El Papa insistió en que esta vocación debe vivirse en las circunstancias concretas del mundo actual, animando a los fieles a ser “testimonio y ejemplo de esa santidad en el mundo de hoy”. Encomendó este camino común del Pueblo de Dios a la intercesión de la Virgen María y de todos los santos.

La figura de santa Rosa de Lima, canonizada en 1671 por el papa Clemente X, fue evocada como la primera santa de América Latina y patrona del Perú. Su presencia en los Jardines Vaticanos, frente al mosaico mariano, quiso subrayar la fecundidad espiritual de la fe vivida con sencillez y fidelidad.

Durante la ceremonia, León XIV agradeció a los artistas y a las instituciones que hicieron posible la realización y donación de las obras, entre ellas la Familia de Artesanos Don Bosco y la Conferencia Episcopal Peruana.
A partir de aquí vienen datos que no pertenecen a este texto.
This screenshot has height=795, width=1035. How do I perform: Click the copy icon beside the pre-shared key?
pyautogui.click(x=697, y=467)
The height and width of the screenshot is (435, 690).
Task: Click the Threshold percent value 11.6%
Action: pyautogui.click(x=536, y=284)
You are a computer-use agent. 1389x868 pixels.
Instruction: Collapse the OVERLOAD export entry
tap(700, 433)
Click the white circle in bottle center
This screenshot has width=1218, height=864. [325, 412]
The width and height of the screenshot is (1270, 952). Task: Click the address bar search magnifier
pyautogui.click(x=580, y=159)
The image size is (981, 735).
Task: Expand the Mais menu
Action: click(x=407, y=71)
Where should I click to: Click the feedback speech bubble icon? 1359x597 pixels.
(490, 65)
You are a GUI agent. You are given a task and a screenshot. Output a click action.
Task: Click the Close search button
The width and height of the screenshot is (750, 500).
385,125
El mosaico de la Virgen María fue realizado por un equipo de jóvenes artistas andinos dirigido por Lenin Álvarez, mientras que la imagen de santa Rosa de Lima es obra del escultor peruano Edwin Morales.

Finalmente, el Pontífice saludó a los miembros de la Conferencia Episcopal Peruana presentes en Roma con motivo de la visita ad limina Apostolorum, al embajador del Perú ante la Santa Sede, Jorge Fernando Ponce San Román, y a sor Raffaella Petrini, presidenta de la Pontificia Comisión del Estado de la Ciudad del Vaticano. Y también dirigió un saludo especial a la familia salesiana, reunida ese día con motivo de la fiesta litúrgica de san Juan Bosco.

A continuación, dejamos las palabras completas de León XIV:

Queridos hermanos y hermanas:

Nos reúne hoy un feliz acontecimiento: la inauguración de un mosaico dedicado a la Santísima Virgen María y de una imagen de Santa Rosa de Lima aquí en los Jardines Vaticanos. Este gesto renueva los profundos lazos de fe y amistad que unen al Perú —como saben un país tan querido para mí— con la Santa Sede.

Saludo cordialmente a todos los presentes, de manera especial a los miembros de la Conferencia Episcopal Peruana, así como al Excelentísimo Embajador del Perú ante la Santa Sede y a la Presidenta de la Gobernación de la Ciudad del Vaticano.

Congregados en este hermoso lugar, donde todo nos habla del Creador y de la belleza de lo creado, deseo agradecer en primer lugar a los artistas que han realizado estas obras y a quienes han hecho posible que hoy podamos disfrutar de este grato acontecimiento. Y a toda la familia salesiana, justo en este día la fiesta de san Juan Bosco, estamos aquí reunidos, y los felicitamos a todos ellos.

Las dos figuras evocadas, nuestra Madre celestial y la primera santa latinoamericana, Santa Rosa de Lima, nos remiten al tema de la santidad. A este respecto, recordemos lo que dice el Concilio Vaticano II: «Es, pues, completamente claro que todos los fieles, de cualquier estado o condición, están llamados a la plenitud de la vida cristiana y a la perfección de la caridad […]. En el logro de esta perfección empeñen los fieles las fuerzas recibidas según la medida de la donación de Cristo, a fin de que, siguiendo sus huellas y hechos conformes a su imagen, obedeciendo en todo a la voluntad del Padre, se entreguen con toda su alma a la gloria de Dios y al servicio del prójimo. Así, la santidad del Pueblo de Dios producirá abundantes frutos, como brillantemente lo demuestra la historia de la Iglesia con la vida de tantos santos» (Const. dogm. Lumen gentium, 40).

Podemos hablar también de la abundancia de la bendición del Señor, con esta agua bendita que les está cayendo esta tarde.

Queridos amigos, estas bellas imágenes que hoy contemplamos nos recuerdan la grandeza de la vocación a la que Dios nos llama, es decir, la vocación universal a la santidad. Los animo a ser, con la gracia de Dios, testimonio y ejemplo de esa santidad en el mundo de hoy. Porque esa es la voluntad de Dios: nuestra propia santificación(cf. 1 Ts 4,3; Ef 1,4). Que la Virgen María y todos los santos intercedan en nuestro camino hacia la Patria celestial. Con gratitud, los bendigo de corazón.